Problem description - Find the lines in the records that carry the word "computer". Copy each one.

Dataset extract -
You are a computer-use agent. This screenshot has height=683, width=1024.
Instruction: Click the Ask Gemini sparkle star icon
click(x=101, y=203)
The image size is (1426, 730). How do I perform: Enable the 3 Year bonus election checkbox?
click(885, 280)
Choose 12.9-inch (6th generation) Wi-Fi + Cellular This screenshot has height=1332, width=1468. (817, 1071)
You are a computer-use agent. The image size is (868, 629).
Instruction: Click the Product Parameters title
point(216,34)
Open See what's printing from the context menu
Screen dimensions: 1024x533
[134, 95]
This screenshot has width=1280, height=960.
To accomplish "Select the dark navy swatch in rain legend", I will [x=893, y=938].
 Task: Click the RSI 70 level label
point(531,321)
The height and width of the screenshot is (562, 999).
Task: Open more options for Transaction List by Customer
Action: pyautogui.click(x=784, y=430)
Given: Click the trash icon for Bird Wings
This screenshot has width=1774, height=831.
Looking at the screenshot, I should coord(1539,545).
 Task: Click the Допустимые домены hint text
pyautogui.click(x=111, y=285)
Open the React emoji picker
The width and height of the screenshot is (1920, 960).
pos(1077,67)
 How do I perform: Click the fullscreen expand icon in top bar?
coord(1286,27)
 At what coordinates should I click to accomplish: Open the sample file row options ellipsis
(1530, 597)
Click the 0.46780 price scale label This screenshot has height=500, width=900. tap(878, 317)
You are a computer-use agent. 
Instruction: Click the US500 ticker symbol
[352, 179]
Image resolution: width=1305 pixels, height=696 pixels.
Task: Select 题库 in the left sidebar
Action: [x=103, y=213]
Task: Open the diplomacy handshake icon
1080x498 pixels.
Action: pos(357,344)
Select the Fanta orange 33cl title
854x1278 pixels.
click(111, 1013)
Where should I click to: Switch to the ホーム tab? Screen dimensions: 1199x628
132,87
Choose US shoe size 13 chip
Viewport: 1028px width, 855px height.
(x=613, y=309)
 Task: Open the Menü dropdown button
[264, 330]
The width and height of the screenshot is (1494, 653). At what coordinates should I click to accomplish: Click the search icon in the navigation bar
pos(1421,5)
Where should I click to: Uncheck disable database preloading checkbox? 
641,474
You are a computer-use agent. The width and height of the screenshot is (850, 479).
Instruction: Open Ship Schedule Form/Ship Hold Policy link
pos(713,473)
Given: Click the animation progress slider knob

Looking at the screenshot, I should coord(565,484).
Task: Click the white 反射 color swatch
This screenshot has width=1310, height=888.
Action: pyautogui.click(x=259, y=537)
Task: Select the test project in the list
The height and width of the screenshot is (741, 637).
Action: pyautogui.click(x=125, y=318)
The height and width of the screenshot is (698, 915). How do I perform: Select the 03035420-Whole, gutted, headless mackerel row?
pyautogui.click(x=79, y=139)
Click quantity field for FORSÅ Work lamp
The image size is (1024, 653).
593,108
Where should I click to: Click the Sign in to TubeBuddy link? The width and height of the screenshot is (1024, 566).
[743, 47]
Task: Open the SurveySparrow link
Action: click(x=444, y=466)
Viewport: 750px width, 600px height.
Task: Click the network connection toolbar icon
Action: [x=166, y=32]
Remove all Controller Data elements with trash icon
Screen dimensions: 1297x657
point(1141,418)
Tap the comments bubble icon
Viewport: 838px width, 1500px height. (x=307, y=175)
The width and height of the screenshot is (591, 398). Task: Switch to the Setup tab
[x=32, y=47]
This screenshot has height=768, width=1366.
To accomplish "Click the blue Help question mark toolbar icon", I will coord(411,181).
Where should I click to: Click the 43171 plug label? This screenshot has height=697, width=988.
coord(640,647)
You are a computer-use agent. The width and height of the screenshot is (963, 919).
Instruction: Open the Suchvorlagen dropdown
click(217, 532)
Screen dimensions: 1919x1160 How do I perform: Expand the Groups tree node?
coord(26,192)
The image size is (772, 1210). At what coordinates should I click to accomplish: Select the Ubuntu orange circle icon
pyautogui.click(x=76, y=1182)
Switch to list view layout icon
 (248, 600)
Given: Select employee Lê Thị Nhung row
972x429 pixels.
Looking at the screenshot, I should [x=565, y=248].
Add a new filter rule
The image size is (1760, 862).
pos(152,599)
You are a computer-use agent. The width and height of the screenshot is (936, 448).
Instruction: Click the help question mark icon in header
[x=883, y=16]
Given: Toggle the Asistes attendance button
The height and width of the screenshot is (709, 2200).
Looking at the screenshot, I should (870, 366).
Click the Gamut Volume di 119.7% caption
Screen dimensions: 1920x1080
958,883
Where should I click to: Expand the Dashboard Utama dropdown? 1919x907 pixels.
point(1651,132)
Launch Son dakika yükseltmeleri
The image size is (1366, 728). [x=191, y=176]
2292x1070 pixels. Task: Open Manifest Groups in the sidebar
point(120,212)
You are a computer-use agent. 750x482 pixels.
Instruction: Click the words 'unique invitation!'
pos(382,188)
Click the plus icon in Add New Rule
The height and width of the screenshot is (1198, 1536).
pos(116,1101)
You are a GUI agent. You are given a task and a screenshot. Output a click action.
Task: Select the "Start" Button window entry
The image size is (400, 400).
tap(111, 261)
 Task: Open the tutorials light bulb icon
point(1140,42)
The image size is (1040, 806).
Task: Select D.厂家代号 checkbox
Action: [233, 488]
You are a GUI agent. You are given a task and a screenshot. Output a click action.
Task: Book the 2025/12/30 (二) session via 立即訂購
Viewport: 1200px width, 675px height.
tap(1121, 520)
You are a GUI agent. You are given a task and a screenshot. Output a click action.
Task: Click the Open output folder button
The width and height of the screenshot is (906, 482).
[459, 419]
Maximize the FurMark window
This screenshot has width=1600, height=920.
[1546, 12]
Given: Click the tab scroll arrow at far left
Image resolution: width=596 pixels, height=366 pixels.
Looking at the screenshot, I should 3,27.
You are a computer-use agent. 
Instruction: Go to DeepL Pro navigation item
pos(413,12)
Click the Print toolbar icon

Task output -
You are a computer-use agent. This screenshot has height=683, width=1024.
You are a computer-use agent. The image size is (868, 629).
You are a computer-use agent. 
You are a computer-use agent. The width and height of the screenshot is (850, 479).
You are a computer-use agent. The width and height of the screenshot is (963, 919).
You are a computer-use agent. The width and height of the screenshot is (936, 448).
You are a computer-use agent. 750x482 pixels.
You are a computer-use agent. 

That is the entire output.